連合国軍の本土上陸を許した上に、植民地のエチオピアを含む北アフリカでの戦いにも敗北し、連合軍に対して完全に劣勢に立たされたイタリアでは、元駐イギリス大使でムッソリーニと関係の深かった王党派のディーノ・グランディ伯爵が、7月24日に行われた大評議会において開戦とその後におけるムッソリーニの指導責任を追及した。この動きに対しムッソリーニの義理の息子でもあるガレアッツォ・チアーノ外務大臣ら多くの閣僚がこれに賛同し、孤立無援となったムッソリーニは失脚、同日憲兵隊に逮捕され即座に投獄された。
逮捕されたムッソリーニの後任として国王エマヌエーレ3世に任命されたピエトロ・バドリオ元帥率いる新政権は、9月8日に連合軍に対して休戦した。しかし、逮捕された後に新政権によってアベニン山脈のグラン・サッソホテルに幽閉されたムッソリーニは、同月12日にヒトラー直々の任命により救出に駆けつけたナチス親衛隊のオットー・スコルツェニー大佐が率いる特殊部隊によって救出された。その後、かつての盟友であったヒトラーの保護下に降ったムッソリーニは、まだ連合軍の侵攻を受けていなかった北イタリア地域でナチス・ドイツの傀儡政権「イタリア社会共和国(サロ政権)」の樹立を宣言し、同地域は直ちにドイツの支配下に入ることとなった。
このイタリアにおける戦いと、その後のヨーロッパ戦線における戦いでは、アメリカ陸軍の日系アメリカ人部隊である第442連隊戦闘団が、アメリカ軍内における深刻な人種差別を跳ね除け、死傷率314%という大きな犠牲を出しながらもアメリカの陸軍部隊史上最多の勲章を受けるなど、歴史に残る大きな活躍を残している。
また、この頃より完全に勢いを失ったドイツ軍に対して連合軍が指導権を握った北アフリカ戦線では、フランスの降伏以降自由フランスを指揮していたド・ゴールが、アルジェリア、チュニジアなどのフランスの植民地を中心とした北アフリカ戦線で、残存していたフランス軍を率いてイギリス軍やアメリカ軍などの連合国軍と協調しながら対独抗戦を指導した。

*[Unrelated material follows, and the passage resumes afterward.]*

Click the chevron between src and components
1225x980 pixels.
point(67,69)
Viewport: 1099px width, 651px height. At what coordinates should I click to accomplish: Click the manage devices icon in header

この年に、カサブランカとカイロ、テヘランにて、イギリス、アメリカ、中華民国、ソビエト連邦などの連合国各国の首脳による、今後の戦争の方針と戦後の処理が話し合われる会議が相次いで行われた。
[編集] 1944年
この年の4月にソビエト軍はクリミアやウクライナ地方のドイツ軍を撃退し、ほぼ完全に開戦時の領土を奪回することに成功した。一方で、すでにイタリアへの上陸を成功させたものの、フランスへの再上陸による西部戦線の構築をきっかけとした本格的な反攻のチャンスを伺っていた連合国軍は、この年の6月6日に、アメリカ陸軍のドワイト・アイゼンハウアー将軍指揮の元、ドイツ軍に占領されている西ヨーロッパ戦線の中核である北フランスのノルマンディー地方に対して、イギリス軍とアメリカ軍を中心に6,000を超える艦艇と延べ12,000機の航空機、17万5000人の将兵を動員した大陸反攻作戦「オーバーロード作戦」(ノルマンディー上陸作戦)を行い、多数の死傷者を出す激戦の末見事に上陸を成功させた結果、1940年6月のダンケルクからの撤退以降約4年ぶりに西部戦線が再び構築された。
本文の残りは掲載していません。